Plus Sizes Won't Save A&F From Douchebaggy Reputation


Published: December 10, 2013

On November 20, amidst plummeting sales, in a last ditch effort to save their brand, Abercrombie & Fitch announced that they would be introducing plus-sized clothing. They currently do not sell women’s clothing above a size 10 or a large. It’s no secret that A&F is infamous for its discriminatory attitude. In fact, they openly embrace and promote this high-handedness as an integral part of their brand’s identity.

Back in 2006, its CEO Mike Jeffries drew a barrage of criticism when he told Salon that he didn’t want “fat kids” wearing his clothes. “We go after the cool kids,” Jeffries proclaimed, “the attractive all-American kid with a great attitude and a lot of friends.” Has he not heard of something called diversity? A&F sales have been on a downwards spiral since then. But will introducing plus sizes save its reputation? Absolutely not. And here’s why.

Firstly, the announcement doesn’t make much of a difference to me, since I’m really petite. I’m actually glad that A&F has sizes that fit me. But getting into the A&F store on Fifth Avenue is worse than trying to enter a nightclub in the Meatpacking District on a Saturday night. It’s an absolute nightmare, and yet people still line up to get into A&F just like they do outside the Gansevoort for instance.  


Why? Because it’s all about perception. It’s the “I’m cool enough to get into this nightclub” mentality. That’s what A&F is trying to evoke. But these people standing in line do not exuberate coolness. They’re wannabes, douchebags. The real “cool kids” with “great attitudes,” to use Jeffries’ own words are those who rise above all of this pretentiousness.

Essentially, that’s the real message that A&F should be promoting – for customers to be comfortable in their own skin. I doubt that introducing a few plus-sized t-shirts will help. It’s merely a token gesture. The average woman in America is a size 14 (I can hear Jeffries gasping right now), so A&F has actually been catering to skinny people.

A&F needs a complete image overhaul. For instance, I’m curious to know if they will also be hiring plus-sized models to wear those plus-sized clothes. Earlier in May, a blogger called “Jes” launched her own campaign – which she called “Attractive & Fat” – against A&F by posting pictures of herself in A&F style photo shoots on her blog. 

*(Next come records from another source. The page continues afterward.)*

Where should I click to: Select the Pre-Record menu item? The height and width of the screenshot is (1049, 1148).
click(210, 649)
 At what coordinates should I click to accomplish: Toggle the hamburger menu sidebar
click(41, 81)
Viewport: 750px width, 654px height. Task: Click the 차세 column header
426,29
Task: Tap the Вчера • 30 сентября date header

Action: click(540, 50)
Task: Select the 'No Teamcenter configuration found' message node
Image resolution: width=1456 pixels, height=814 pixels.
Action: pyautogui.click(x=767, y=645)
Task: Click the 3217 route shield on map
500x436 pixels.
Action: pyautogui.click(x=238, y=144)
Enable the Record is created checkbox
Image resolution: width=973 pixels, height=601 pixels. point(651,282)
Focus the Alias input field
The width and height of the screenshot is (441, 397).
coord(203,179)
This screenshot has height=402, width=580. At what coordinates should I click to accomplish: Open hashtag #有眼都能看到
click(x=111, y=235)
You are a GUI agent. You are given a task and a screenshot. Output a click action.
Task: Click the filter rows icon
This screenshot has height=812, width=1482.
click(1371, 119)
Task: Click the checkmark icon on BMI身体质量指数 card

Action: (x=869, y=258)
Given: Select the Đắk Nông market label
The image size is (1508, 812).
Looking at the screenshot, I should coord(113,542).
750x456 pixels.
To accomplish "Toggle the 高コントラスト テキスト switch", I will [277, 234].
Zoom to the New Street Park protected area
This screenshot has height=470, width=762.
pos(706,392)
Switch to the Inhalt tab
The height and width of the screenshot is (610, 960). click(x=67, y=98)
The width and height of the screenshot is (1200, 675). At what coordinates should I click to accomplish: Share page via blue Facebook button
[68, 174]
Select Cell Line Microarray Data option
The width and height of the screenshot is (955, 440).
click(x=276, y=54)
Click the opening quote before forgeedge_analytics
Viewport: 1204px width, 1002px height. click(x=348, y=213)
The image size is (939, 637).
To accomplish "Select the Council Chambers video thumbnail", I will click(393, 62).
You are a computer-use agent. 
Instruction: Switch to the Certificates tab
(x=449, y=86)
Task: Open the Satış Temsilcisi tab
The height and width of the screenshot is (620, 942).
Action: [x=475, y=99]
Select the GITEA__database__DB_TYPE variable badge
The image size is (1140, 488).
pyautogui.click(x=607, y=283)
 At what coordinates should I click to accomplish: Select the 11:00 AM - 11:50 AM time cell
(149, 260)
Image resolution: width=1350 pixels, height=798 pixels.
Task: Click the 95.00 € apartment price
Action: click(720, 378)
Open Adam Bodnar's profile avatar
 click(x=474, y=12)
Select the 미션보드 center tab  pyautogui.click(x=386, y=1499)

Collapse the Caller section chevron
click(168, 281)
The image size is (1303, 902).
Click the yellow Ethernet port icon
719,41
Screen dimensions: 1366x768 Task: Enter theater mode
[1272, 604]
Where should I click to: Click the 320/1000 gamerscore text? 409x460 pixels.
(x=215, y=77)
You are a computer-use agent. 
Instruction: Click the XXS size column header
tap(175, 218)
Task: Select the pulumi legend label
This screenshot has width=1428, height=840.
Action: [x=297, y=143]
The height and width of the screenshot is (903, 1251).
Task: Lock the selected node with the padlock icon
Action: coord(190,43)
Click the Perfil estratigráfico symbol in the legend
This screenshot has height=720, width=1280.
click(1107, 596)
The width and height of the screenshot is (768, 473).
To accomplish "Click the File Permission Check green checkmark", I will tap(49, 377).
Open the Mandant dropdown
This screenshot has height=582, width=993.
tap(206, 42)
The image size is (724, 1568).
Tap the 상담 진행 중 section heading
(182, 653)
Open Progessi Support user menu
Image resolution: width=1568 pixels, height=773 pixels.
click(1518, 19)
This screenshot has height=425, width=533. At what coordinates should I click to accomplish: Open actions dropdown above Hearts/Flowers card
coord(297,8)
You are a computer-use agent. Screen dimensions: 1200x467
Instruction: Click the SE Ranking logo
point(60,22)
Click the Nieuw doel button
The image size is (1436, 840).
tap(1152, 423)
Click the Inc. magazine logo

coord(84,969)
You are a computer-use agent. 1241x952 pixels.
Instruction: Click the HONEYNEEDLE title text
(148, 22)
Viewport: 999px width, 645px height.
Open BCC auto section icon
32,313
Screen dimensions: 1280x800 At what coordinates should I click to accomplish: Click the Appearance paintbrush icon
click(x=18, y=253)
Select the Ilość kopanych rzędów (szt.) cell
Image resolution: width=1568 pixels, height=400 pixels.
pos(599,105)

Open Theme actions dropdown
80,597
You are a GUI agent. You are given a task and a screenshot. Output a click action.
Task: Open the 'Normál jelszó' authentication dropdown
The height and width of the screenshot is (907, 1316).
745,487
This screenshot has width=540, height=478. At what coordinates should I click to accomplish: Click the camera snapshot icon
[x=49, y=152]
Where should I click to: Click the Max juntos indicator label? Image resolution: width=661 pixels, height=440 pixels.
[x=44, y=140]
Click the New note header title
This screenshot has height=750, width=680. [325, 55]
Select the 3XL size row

Props to Jes for feeling so comfortable in her own skin! As she mentioned, those pictures might make some people uncomfortable because we’re so used to seeing ads of skinny naked people. These days, people are not wired into believing that “bigger” is beautiful. And A&F is one of the biggest culprits in promoting this warped image of “beauty” and “coolness.” A&F needs to lose its attitude in addition to adding larger sizes into their collection. Hiring plus-sized models and revamping their ad campaigns won’t hurt either.